Santiago, Chile, (February 12, 2013) – Tierra Patagonia, located on the edge of Chile’s Torres del Paine national park, takes the crown, being named Best Resort in theTravel + Leisure 2013 Design Awards, joining a prestigious group of winners in a range of categories. The award winners, announced in New York last week and currently featured on www.travelandleisure.com, are considered powerful examples of the ways in which good design makes better travel.
Blending traditional Patagonian hospitality with design inspired by the dramatic surroundings, Tierra Patagonia opened in December 2011 and possesses one of South America’s most iconic hotel addresses. The 40-room resort – sister property to the award-winning Tierra Atacama – occupies a premier location on the shores of Lake Sarmiento, at the entrance to Torres del Paine National Park and UNESCO Biosphere Reserve, boasting stunning views of the legendary Paine Massif, one of the most photographed landmarks of the Patagonian region.
“We are delighted and honored for Tierra Patagonia to be recognized with this Travel + Leisure award,” said Miguel Purcell, General Manager of Tierra Hotels. “Our intention was to create a space and aesthetic that connects guests emotionally to the unique surroundings and natural beauty of Patagonia, and our design team captured that with a dramatic and graceful viewpoint.”
Tierra Hotels’ owners brought together Chile’s leading architects - Cazu Zegers, Roberto Benavente and Rodrigo Ferrer – to design the hotel to blend beautifully with the natural patterns and topography of its privileged location, aiming to minimize the impact on the land while maximizing the awe-inspiring setting. The result is a harmonious architectural dialog between the elements, landscape and culture.
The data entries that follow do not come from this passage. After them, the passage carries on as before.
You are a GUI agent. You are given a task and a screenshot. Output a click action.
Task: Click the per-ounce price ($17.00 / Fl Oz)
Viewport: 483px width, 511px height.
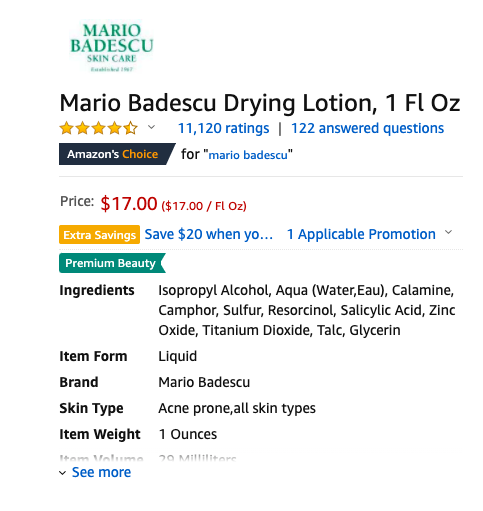click(204, 206)
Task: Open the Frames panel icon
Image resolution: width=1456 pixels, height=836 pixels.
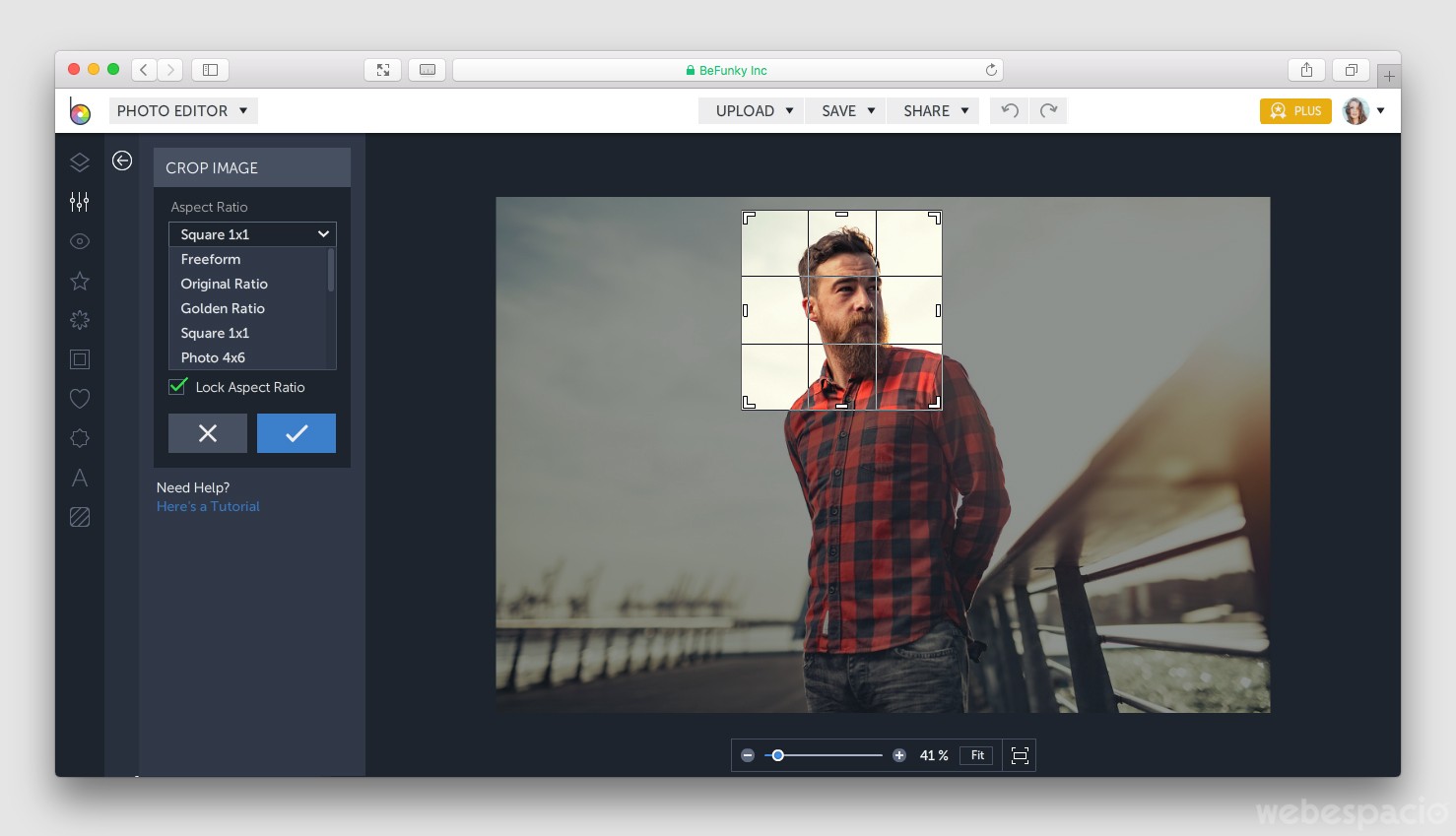Action: point(79,358)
Architect Cazu Zegers drew inspiration from years of travel to the region and her connection to the environment, from her first journey by motorbike in the 1970s to a recent water coloring trek. Zeger’s concept for Tierra Patagonia was born from an ambition to find an architectural language that would translate the aesthetics of Chilean culture and give the structure relevance to its breathtaking location. The finished hotel rises from the shore of Lake Sarmiento at the foot of Torres del Paine National Park like a 200-foot-long sand dune, resembling forms drawn by the wind or “an old fossil, a prehistoric animal beached on the lake shore, like those studied by Charles Darwin,” described Zegers.
This environmental relevance greatly influences the guest experience, starting with the journey and arrival to the hotel as the Torres del Paine peaks come into view. “On approach at a distance you see the peaks before you actually see the hotel; it’s hidden within the landscape before it reveals itself,” said Zegers.
While the architecture is meant to centerpiece the landmarks, Zegers built in comforts to make the hotel a “second skin,” protecting guests from Patagonia’s harsh elements without limiting their interaction with the mystic beauty of the place. All exterior materials were sourced from the area, including the stone that anchors the base of the hotel and sustainably grown washed Lenga wood paneling that gives the exteriors a weathered finish typical of old wooden houses that have been worn away by winter seasons.
The interiors, which offer guests sumptuous comfort with minimal detail, have been created by Chilean designers Alexandra Edwards and Carolina Delpiano, who also designed the award-winning spaces at Tierra Atacama. Edwards and Delpiano incorporate hand-crafted furnishings using natural Patagonian textiles, wools and trims, to evoke the surrounding environment with comfort and style. The interiors offer a sense of tranquility and solace from the extreme elements of the outdoors, for guests to relax and feel at home. Interiors are designed to be minimalistic, rather than stimulating.
When choosing an architect who echoed this philosophy, Purcell found Zegers to be the ideal partner. As the first female architect to receive the Great Latin America Architecture Prize at Bienal de Buenos Aires for her work on the Cala House (1993), Zeger leads her peers in returning to traditional design approaches and placing value on locally sourced materials. Her Tierra Patagonia design incorporates a “low-technology” ethos with high insulation, LED lighting, locally sourced materials, natural air conditioning and more. Zegers’ use of local materials and textiles reflects an emerging consciousness within Chile to support indigenous artisans and culturally significant trades like the wool industry.
Purcell has a deep connection with the environment and is passionate about preserving special places for future generations. To achieve this, Tierra Hotels strives to establish eco-tourism as an economic driver for Chile, creating a future for the country rooted in sharing outdoor experiences that are also celebrated through design and hospitality. Tierra Atacama serves as a blueprint for Tierra Patagonia’s sustainability efforts, and, in the initial design and construction phase, both hotels were built with the goal of providing the best adventure-spa experience with minimal disruption to the land, wildlife, history and local culture.